## Problem 1
Copy the text on vitamin K starting with "One large study" and going on through "start breaking them.", and substitute "cardiovascular disease" for "coronary heart disease".
## Problem 2
Rewrite the paragraph of the text on vitamin K that begins "One large study of men and women" in a shorter form that keeps its main facts.

## Text for analysis

***

One large study of men and women aged 55 years and older showed that people eating the highest amounts of vitamin K2 had a 57% lower risk of coronary heart disease death than those eating the lowest amounts of vitamin K2 (8).
Some studies show that people who eat more vitamin K have stronger bones and are less likely to break a hip (11).
Recent research found that people who ate the highest amount of vitamin K had a 22% less risk of broken bones than people who ate the lowest amount of vitamin K (12).
Vitamin K Deficiency and Insufficiency
While getting enough vitamin K in your diet isn’t difficult, certain situations can raise your risk of vitamin K deficiency or insufficiency.
Causes of deficiency
Signs or symptoms of deficiency
There are few signs or symptoms of vitamin K deficiency or insufficiency.
You usually won’t know if you have weak bones until you start breaking them.

***

## Items in a dataset
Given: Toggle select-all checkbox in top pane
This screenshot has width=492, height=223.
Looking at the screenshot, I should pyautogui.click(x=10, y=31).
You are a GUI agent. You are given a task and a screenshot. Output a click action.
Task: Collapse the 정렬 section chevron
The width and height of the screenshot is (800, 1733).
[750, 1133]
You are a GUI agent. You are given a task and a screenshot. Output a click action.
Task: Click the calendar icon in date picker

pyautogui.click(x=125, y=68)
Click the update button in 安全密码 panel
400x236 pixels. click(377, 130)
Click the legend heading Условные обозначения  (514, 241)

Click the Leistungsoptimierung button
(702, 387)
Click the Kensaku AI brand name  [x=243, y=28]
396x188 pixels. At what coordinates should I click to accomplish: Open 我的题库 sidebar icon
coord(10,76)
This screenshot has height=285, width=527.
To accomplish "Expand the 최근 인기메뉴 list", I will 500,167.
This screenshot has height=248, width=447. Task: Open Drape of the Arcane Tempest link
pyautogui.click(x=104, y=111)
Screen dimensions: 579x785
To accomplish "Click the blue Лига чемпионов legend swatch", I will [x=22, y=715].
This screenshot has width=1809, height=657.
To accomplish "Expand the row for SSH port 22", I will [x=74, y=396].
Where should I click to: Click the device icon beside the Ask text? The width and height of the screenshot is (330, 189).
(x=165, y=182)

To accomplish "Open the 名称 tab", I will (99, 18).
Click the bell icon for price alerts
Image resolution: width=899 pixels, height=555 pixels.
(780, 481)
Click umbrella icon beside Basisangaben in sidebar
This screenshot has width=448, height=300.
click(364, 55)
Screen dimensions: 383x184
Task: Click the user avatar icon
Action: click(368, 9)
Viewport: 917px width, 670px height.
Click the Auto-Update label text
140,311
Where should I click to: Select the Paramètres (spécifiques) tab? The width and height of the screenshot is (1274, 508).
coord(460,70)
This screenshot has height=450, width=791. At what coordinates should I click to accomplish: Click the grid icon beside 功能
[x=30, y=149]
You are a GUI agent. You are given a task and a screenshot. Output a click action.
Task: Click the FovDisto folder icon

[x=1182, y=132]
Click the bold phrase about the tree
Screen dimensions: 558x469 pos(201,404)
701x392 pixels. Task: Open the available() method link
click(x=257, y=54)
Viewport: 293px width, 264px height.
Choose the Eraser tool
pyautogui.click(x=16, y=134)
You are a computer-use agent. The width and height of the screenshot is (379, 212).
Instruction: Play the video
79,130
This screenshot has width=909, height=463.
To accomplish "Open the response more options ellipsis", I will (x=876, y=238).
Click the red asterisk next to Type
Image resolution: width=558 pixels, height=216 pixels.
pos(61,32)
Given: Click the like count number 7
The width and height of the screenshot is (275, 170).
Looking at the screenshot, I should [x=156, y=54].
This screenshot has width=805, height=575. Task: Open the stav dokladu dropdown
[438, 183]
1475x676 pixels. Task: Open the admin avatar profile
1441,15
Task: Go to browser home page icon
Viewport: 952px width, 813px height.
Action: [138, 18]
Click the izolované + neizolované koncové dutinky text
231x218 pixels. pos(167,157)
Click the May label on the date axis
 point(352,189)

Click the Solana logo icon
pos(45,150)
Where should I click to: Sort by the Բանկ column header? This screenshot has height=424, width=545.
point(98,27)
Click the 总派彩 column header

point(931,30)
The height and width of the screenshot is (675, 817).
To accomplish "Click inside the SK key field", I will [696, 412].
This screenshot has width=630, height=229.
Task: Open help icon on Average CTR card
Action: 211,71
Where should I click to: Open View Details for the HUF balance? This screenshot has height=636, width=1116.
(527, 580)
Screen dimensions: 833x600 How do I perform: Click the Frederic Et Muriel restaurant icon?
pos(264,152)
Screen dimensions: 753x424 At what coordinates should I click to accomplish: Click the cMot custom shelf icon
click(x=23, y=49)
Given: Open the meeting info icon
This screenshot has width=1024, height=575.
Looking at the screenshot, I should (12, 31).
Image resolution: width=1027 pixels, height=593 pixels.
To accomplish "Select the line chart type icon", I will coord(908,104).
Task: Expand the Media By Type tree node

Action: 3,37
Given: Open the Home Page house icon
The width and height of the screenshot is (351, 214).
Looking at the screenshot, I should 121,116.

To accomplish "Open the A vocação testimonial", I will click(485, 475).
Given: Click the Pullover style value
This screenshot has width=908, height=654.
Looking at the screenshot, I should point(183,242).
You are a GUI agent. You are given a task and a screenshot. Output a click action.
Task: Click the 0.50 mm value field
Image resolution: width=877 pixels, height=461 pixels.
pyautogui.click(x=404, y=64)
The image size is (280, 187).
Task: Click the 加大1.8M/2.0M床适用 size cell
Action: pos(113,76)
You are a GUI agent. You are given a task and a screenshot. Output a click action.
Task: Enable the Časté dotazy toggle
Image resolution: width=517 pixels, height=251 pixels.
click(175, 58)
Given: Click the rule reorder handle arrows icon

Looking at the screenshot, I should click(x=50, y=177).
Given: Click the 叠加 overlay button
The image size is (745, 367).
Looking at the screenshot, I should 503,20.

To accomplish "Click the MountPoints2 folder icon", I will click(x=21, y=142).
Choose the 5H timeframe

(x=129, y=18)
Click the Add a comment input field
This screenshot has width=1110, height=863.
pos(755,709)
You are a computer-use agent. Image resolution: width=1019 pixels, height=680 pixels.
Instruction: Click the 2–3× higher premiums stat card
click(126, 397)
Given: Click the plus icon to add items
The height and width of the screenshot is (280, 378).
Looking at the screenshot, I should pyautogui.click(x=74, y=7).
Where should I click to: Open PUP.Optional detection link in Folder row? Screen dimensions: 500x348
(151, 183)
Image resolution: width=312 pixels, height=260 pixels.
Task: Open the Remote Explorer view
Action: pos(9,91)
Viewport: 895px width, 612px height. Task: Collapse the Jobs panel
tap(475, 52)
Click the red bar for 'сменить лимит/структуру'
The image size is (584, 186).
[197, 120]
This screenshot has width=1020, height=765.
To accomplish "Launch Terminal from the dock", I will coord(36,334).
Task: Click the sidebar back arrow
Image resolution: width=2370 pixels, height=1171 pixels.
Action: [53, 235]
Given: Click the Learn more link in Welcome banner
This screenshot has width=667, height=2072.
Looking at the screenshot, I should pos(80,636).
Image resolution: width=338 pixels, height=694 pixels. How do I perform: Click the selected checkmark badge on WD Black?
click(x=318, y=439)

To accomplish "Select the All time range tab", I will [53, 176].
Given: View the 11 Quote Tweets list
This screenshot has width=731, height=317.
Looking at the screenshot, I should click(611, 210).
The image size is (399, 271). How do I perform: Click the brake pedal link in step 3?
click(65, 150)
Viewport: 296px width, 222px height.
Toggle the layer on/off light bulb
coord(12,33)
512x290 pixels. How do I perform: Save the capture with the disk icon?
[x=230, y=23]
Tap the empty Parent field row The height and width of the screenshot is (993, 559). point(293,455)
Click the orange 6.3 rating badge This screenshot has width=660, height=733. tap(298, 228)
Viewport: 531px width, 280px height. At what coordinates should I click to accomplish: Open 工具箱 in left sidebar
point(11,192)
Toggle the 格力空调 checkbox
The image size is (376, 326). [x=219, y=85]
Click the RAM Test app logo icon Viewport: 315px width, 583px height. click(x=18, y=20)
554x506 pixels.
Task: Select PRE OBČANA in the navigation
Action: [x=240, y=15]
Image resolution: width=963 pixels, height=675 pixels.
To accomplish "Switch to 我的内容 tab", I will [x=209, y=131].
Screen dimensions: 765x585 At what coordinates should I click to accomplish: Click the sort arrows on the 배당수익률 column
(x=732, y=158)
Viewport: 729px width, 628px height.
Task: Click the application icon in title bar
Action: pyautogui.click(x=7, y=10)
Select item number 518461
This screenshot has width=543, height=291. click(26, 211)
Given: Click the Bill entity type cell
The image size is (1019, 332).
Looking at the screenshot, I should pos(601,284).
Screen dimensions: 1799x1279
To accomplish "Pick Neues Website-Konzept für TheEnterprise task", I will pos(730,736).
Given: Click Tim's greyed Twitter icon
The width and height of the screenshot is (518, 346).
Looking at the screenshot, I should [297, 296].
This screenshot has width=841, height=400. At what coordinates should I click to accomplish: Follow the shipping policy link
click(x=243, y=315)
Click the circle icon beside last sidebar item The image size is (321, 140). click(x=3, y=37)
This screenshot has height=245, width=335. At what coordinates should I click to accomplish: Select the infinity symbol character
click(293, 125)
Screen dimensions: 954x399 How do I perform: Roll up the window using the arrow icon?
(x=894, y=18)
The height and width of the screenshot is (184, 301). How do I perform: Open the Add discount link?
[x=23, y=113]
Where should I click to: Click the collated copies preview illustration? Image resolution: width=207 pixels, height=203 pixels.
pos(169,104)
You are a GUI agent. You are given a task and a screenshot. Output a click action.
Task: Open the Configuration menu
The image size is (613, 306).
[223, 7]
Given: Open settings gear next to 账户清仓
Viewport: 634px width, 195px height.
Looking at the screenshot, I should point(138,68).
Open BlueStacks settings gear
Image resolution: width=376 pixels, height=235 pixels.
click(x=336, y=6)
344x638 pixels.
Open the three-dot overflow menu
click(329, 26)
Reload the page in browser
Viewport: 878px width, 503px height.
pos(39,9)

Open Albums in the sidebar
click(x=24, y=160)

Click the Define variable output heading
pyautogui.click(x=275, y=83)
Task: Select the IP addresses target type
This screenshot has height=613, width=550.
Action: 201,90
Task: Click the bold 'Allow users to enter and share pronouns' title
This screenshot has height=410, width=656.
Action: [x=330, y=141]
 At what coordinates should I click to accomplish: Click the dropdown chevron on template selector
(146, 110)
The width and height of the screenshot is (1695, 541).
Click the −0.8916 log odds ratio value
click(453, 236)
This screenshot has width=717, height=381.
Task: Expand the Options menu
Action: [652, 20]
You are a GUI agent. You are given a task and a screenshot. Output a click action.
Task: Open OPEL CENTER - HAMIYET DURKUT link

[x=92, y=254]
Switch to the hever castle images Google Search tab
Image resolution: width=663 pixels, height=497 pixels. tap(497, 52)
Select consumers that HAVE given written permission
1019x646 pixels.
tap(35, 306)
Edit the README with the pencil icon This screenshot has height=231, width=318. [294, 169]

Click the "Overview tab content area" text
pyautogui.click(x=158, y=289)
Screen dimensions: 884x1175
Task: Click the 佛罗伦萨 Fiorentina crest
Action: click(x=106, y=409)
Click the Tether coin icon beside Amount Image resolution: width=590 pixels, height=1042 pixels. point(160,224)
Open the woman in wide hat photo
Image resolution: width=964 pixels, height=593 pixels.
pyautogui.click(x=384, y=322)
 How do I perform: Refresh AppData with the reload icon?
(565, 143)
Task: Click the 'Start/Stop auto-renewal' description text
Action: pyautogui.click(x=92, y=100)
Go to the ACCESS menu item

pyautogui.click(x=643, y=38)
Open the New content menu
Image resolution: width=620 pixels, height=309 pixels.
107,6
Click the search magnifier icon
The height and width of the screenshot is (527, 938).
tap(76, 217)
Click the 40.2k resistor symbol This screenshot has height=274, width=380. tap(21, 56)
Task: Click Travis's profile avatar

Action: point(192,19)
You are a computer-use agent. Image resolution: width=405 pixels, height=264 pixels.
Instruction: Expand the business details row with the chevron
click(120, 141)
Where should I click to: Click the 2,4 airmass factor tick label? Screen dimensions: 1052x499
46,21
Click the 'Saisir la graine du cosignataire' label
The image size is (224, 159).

***

## Your response 1
One large study of men and women aged 55 years and older showed that people eating the highest amounts of vitamin K2 had a 57% lower risk of cardiovascular disease death than those eating the lowest amounts of vitamin K2 (8).
Some studies show that people who eat more vitamin K have stronger bones and are less likely to break a hip (11).
Recent research found that people who ate the highest amount of vitamin K had a 22% less risk of broken bones than people who ate the lowest amount of vitamin K (12).
Vitamin K Deficiency and Insufficiency
While getting enough vitamin K in your diet isn’t difficult, certain situations can raise your risk of vitamin K deficiency or insufficiency.
Causes of deficiency
Signs or symptoms of deficiency
There are few signs or symptoms of vitamin K deficiency or insufficiency.
You usually won’t know if you have weak bones until you start breaking them.

## Your response 2
In a large study of people 55 and older, those who ate the most vitamin K2 had a 57% lower risk of dying from coronary heart disease than those who ate the least (8).